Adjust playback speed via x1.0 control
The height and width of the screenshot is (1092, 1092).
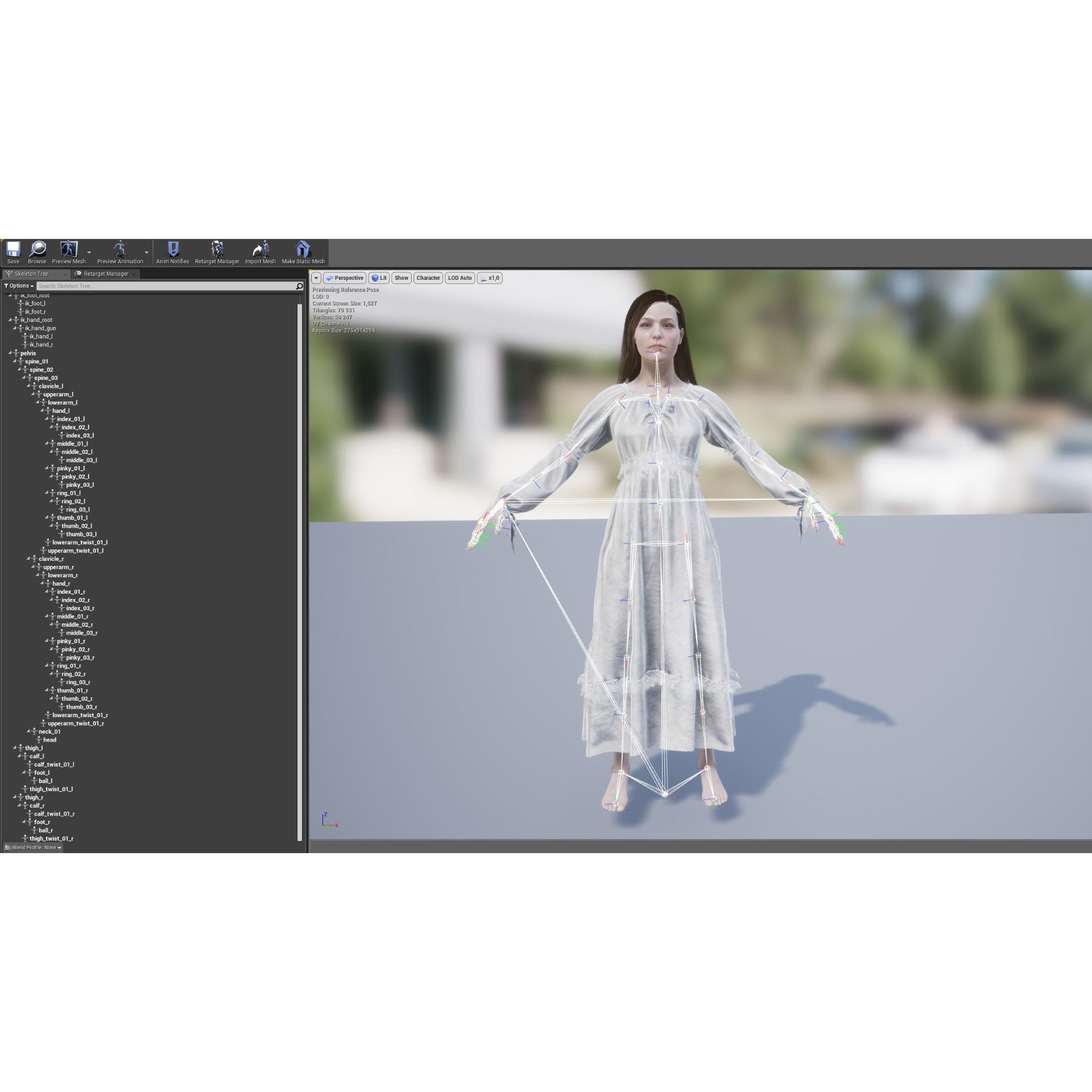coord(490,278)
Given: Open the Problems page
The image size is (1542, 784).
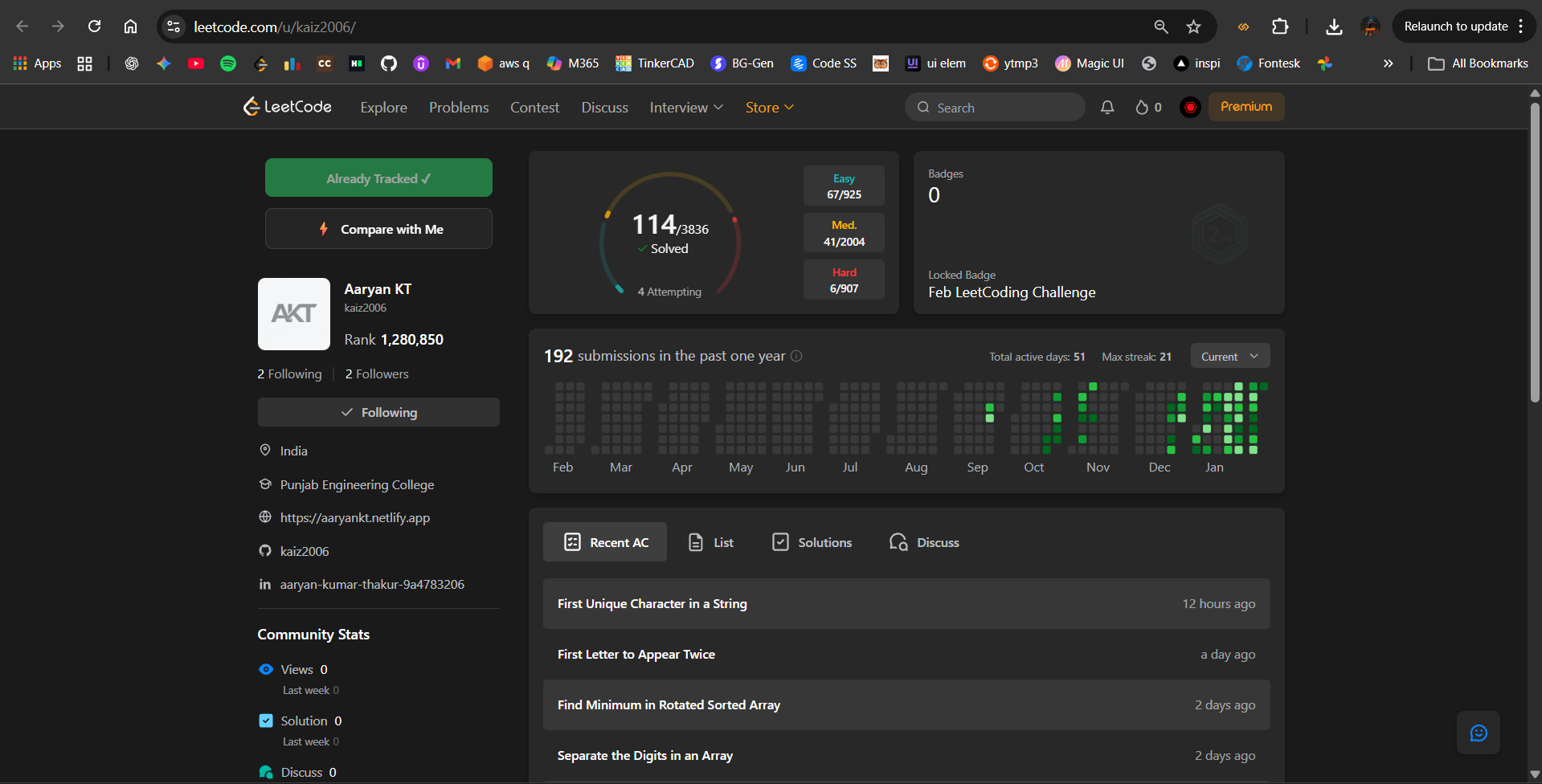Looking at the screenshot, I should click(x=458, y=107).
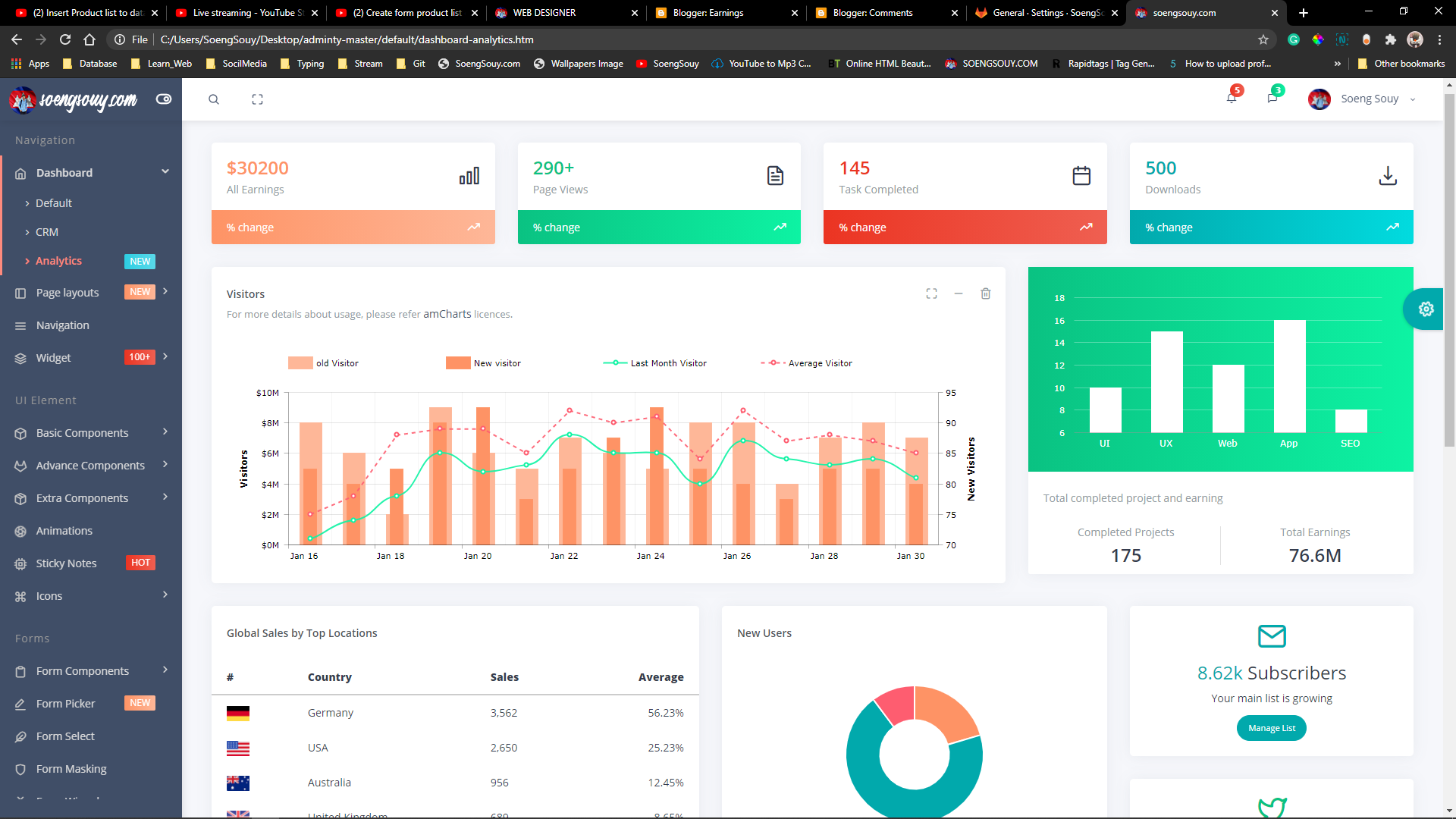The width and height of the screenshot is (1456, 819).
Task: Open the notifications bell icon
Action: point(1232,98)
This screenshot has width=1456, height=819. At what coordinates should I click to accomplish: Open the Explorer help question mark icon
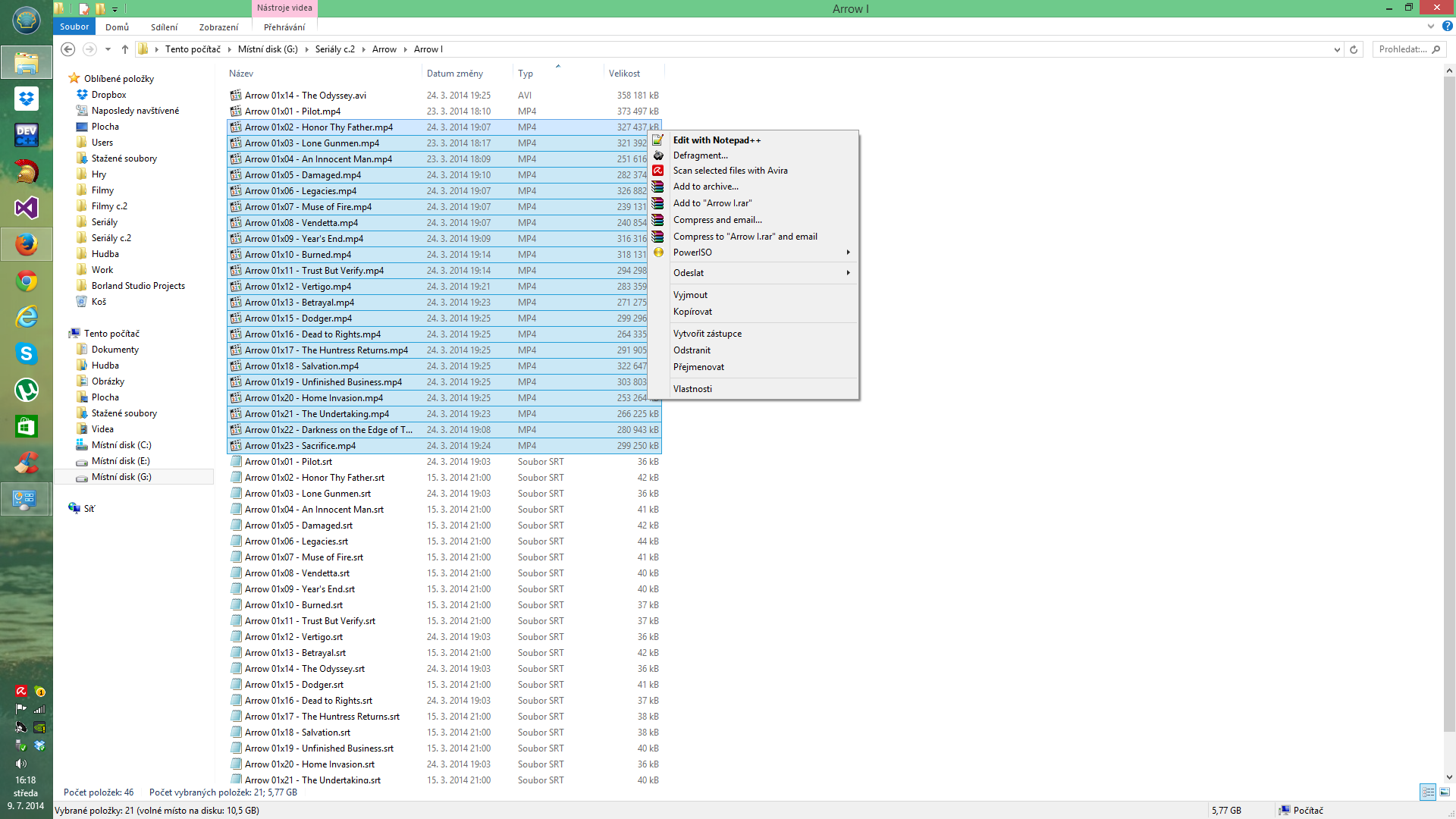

- - - - - - -

◆ **Work to be completed**: Repeat the data exactly as written, but without the pictures.

◆ **Expected answer**:
Adjust playback speed via x1.0 control
The height and width of the screenshot is (1092, 1092).
coord(490,278)
Given: Open the Problems page
The image size is (1542, 784).
Looking at the screenshot, I should click(x=458, y=107).
The width and height of the screenshot is (1456, 819).
Task: Open the notifications bell icon
Action: point(1232,98)
This screenshot has width=1456, height=819. At what coordinates should I click to accomplish: Open the Explorer help question mark icon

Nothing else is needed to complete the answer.